Pricing Joint-life Insurance Under Dependent Assumption
Open Access
- Author:
- Kwon, Youjin
- Area of Honors:
- Actuarial Science
- Degree:
- Bachelor of Science
- Document Type:
- Thesis
- Thesis Supervisors:
- Ron Gebhardtsbauer, Thesis Supervisor
Ron Gebhardtsbauer, Thesis Honors Advisor
Evan Garrett Morgan, Faculty Reader - Keywords:
- Joint-life
Assumption
Dependence - Abstract:
- Actuaries make multiple assumptions such as the mortality assumption when pricing insurance. Studying the mortality of the population is important since the price of the same insurance product can vary depending on the mortality assumption. This paper will first introduce different mortality assumptions and how they affect the price of insurance, especially joint-life insurance. Joint-life insurance is insurance with coverage of two or more people and its death benefit is paid when the first death occurs.
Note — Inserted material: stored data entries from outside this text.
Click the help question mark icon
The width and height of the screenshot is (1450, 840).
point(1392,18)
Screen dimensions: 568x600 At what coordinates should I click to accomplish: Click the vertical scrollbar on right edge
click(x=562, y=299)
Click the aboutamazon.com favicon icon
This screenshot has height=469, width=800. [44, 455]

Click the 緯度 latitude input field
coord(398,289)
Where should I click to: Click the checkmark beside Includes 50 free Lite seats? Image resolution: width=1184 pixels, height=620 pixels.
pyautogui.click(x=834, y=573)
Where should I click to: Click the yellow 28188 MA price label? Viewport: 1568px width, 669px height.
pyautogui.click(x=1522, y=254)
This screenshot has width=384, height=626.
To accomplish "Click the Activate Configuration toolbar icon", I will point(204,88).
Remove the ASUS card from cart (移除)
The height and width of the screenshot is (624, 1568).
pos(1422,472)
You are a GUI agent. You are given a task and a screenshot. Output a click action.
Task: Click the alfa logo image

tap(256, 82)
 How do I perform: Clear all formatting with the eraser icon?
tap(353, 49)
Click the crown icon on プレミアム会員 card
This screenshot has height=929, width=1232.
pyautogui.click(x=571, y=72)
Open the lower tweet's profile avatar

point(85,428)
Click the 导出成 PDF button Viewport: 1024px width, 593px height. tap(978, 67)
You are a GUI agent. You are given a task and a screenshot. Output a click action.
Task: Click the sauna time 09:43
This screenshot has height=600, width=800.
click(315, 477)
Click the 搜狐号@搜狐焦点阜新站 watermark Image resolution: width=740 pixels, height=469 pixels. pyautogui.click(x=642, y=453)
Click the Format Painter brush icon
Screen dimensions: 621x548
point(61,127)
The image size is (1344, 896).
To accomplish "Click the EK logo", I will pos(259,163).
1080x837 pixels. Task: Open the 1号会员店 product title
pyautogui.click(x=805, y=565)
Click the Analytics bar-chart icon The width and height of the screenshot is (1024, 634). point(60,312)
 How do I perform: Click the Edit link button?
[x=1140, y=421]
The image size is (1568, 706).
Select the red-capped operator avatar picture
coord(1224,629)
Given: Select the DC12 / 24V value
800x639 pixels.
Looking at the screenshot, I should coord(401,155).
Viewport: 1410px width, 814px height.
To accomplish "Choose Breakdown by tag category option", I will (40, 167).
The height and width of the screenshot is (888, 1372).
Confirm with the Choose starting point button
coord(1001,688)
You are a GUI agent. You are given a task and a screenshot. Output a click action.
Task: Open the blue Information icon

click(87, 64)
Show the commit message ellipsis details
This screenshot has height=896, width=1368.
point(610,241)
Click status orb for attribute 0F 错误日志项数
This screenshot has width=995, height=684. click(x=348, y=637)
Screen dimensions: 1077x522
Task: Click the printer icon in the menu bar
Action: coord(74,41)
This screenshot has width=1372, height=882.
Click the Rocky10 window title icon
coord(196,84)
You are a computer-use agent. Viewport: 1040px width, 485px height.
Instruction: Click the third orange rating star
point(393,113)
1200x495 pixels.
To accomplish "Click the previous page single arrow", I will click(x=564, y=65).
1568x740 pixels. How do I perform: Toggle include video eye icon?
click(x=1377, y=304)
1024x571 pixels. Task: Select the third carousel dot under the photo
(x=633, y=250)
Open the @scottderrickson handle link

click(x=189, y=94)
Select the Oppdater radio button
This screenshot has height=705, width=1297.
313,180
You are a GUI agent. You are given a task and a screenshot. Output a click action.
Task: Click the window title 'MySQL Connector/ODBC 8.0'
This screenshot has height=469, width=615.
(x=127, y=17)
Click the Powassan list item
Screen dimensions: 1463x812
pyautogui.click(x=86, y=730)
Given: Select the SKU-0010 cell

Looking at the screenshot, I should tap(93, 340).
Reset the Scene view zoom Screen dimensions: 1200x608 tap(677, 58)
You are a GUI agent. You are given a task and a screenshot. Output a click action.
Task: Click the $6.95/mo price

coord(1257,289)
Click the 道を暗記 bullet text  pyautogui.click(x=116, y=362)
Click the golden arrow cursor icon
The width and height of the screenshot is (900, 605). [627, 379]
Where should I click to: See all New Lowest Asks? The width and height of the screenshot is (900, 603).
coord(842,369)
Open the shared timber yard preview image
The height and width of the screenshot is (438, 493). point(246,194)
The most popular form of joint-life insurance is insurance for couples, often married. Therefore, this paper will focus on joint-life insurance that covers couples. Actuaries use joint-life mortality when pricing joint-life insurance. Joint-life mortality is more complicated and less developed than single life mortality. To simplify the complex calculations of joint-life mortality, many actuaries today assume that the deaths of couples are independent. However, recent studies show that they may not be completely independent but somewhat dependent. A close examination of the correlation that exists between couples’ deaths can help insurance companies to improve their pricing of joint-life insurance products.